(Material to process begins)
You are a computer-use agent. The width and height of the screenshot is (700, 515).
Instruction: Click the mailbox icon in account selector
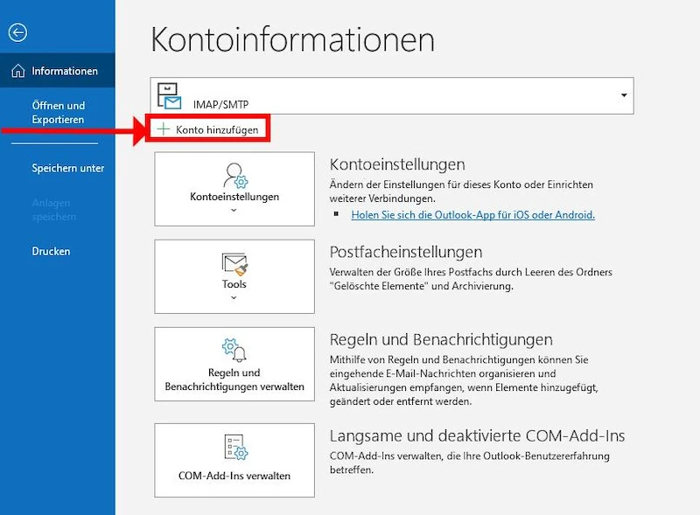pyautogui.click(x=167, y=96)
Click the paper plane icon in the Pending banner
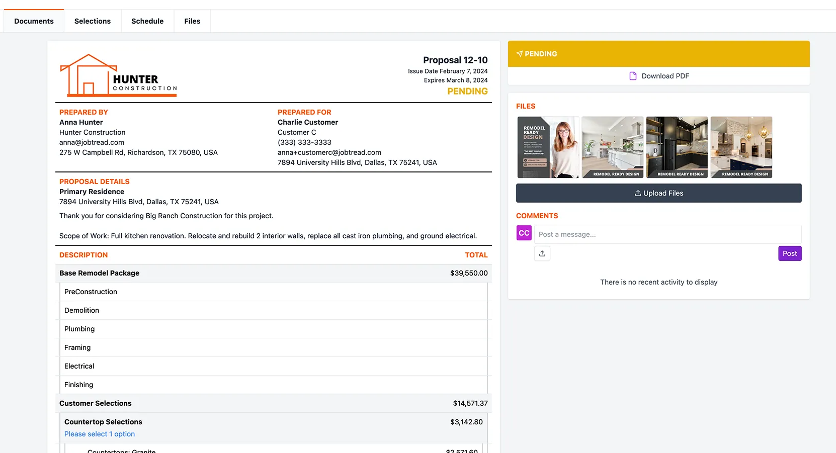 (520, 54)
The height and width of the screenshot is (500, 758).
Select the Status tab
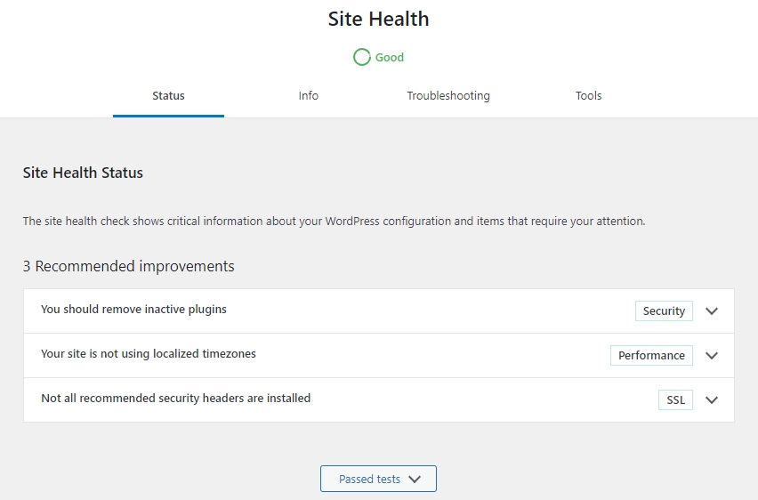click(168, 96)
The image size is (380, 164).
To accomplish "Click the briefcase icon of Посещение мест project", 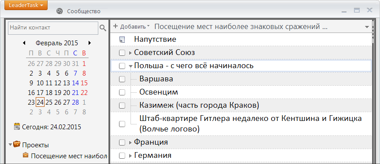I will 26,155.

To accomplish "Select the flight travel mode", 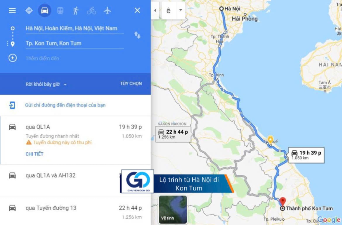I will [x=107, y=10].
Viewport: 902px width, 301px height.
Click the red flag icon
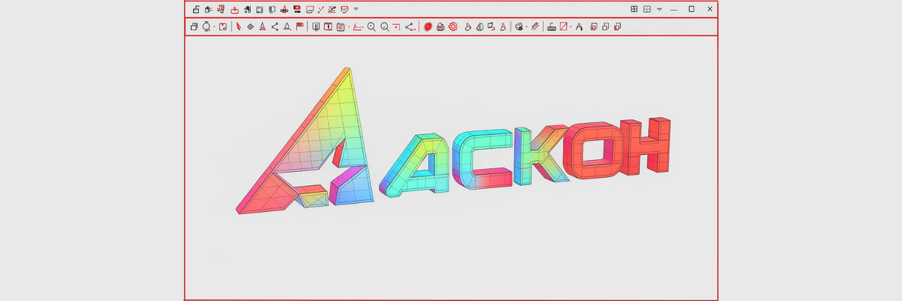(x=299, y=26)
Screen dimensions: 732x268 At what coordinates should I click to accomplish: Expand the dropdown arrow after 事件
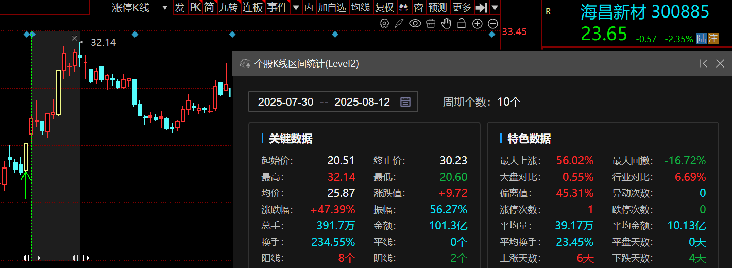(x=296, y=7)
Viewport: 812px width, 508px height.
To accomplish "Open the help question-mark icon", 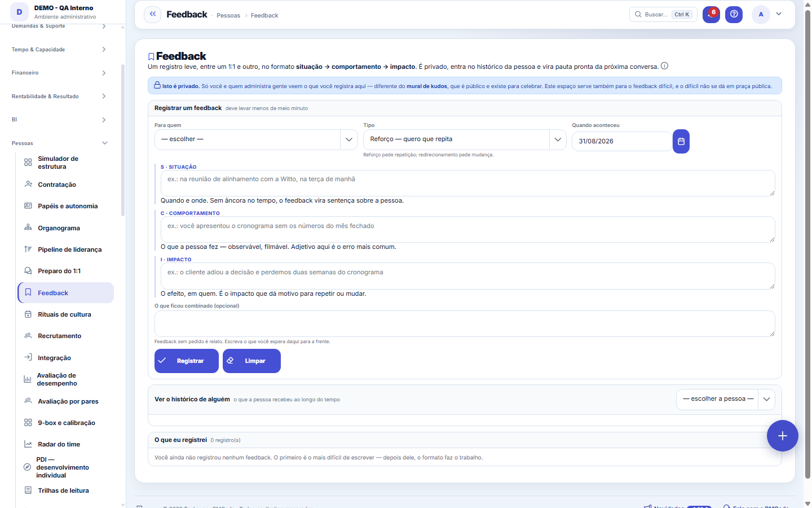I will 734,15.
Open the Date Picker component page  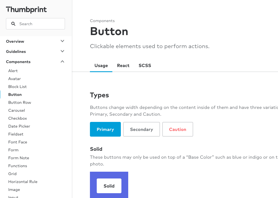(19, 126)
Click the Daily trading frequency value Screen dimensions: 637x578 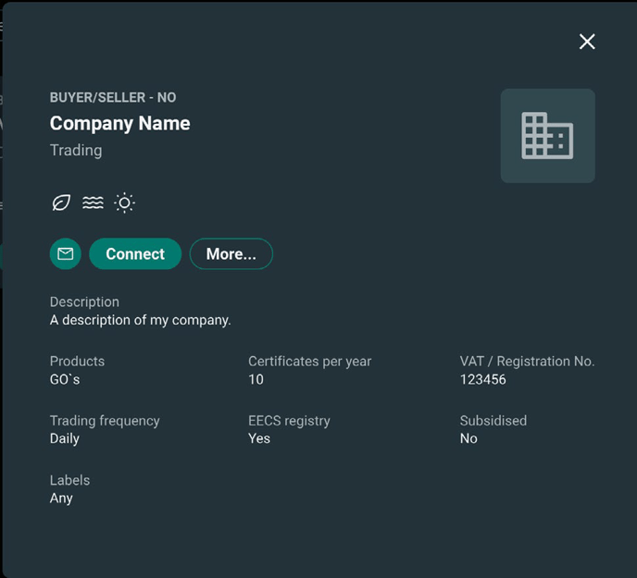point(65,438)
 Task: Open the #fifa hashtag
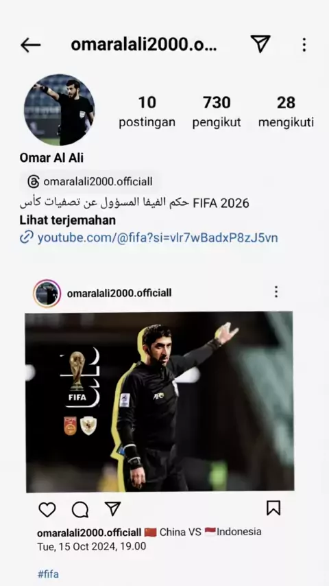point(48,574)
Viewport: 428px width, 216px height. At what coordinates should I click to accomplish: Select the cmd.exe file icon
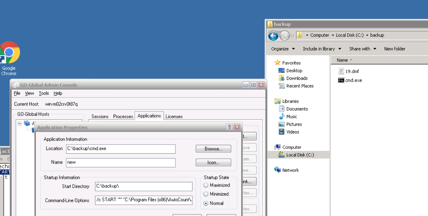coord(341,80)
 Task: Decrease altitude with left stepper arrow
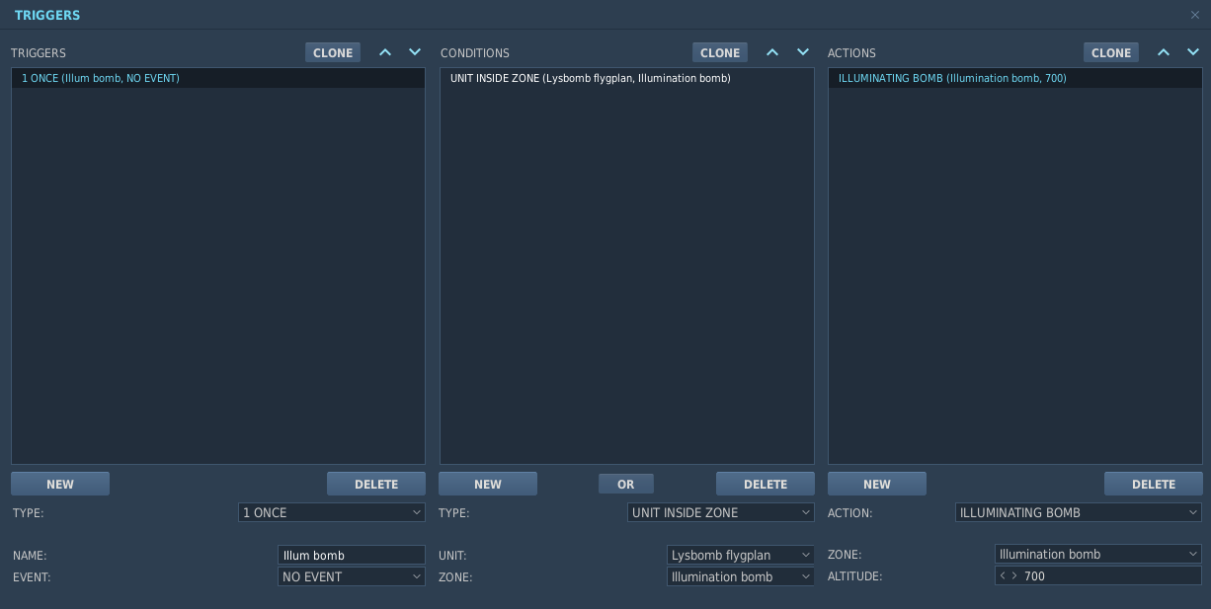point(1003,575)
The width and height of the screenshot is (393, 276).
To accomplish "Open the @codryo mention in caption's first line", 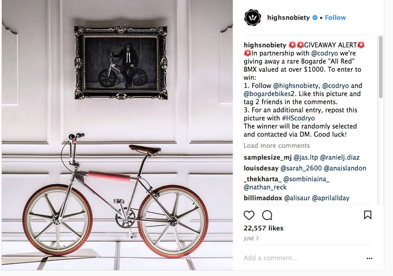I will (324, 53).
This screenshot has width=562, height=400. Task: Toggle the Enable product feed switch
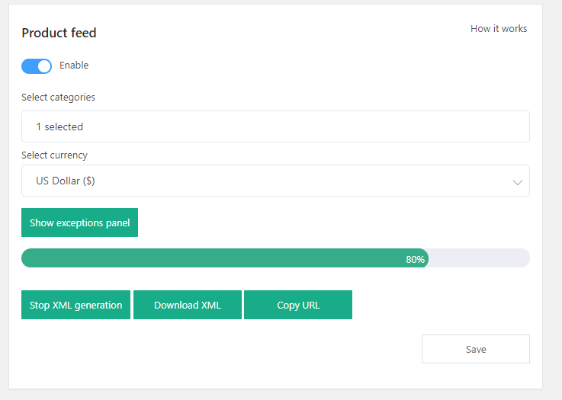tap(37, 66)
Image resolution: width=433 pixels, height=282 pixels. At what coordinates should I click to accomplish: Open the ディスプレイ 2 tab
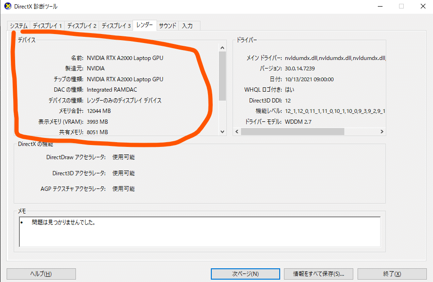(x=82, y=26)
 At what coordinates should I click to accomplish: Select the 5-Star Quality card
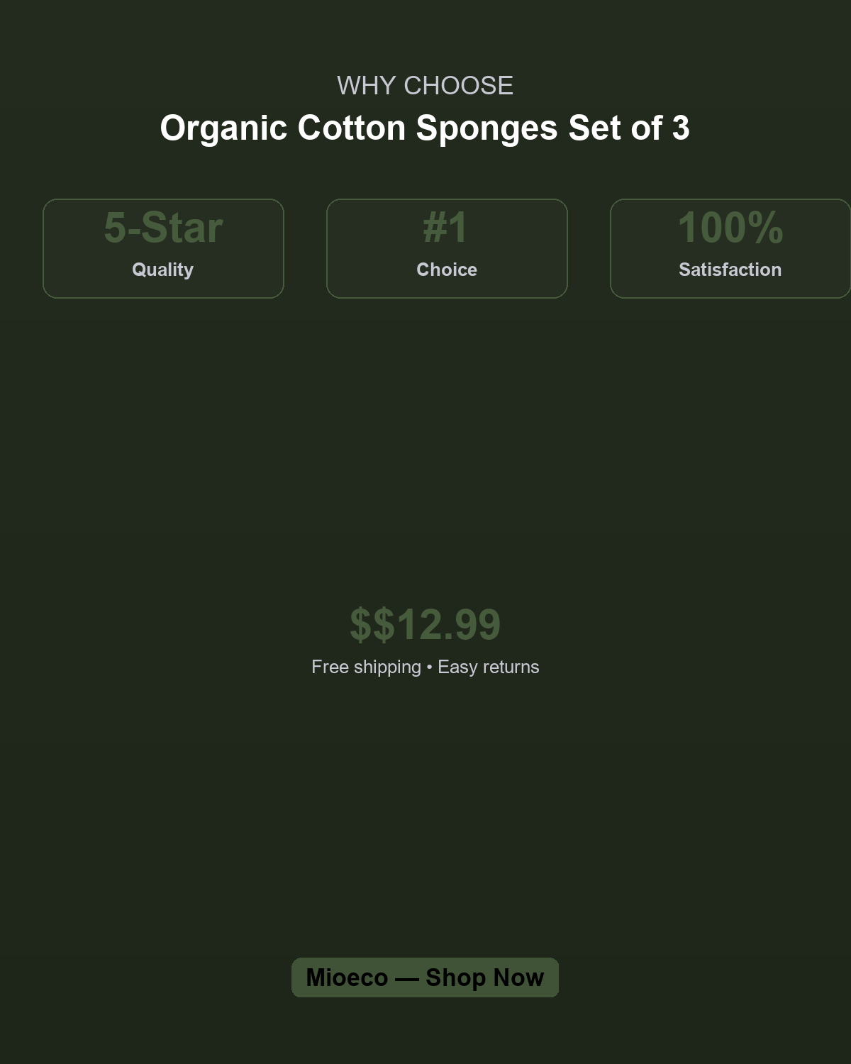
(Material to process ends)
What needs to be done ::
In the reply, give again exactly the lines from the beginning of the entries above through the line with "The image size is (380, 164)."; pictures stay out.

Problem solution ::
You are a computer-use agent. The width and height of the screenshot is (700, 515).
Instruction: Click the mailbox icon in account selector
pyautogui.click(x=167, y=96)
Click the paper plane icon in the Pending banner
 (520, 54)
The height and width of the screenshot is (500, 758).
Select the Status tab
click(168, 96)
The image size is (380, 164).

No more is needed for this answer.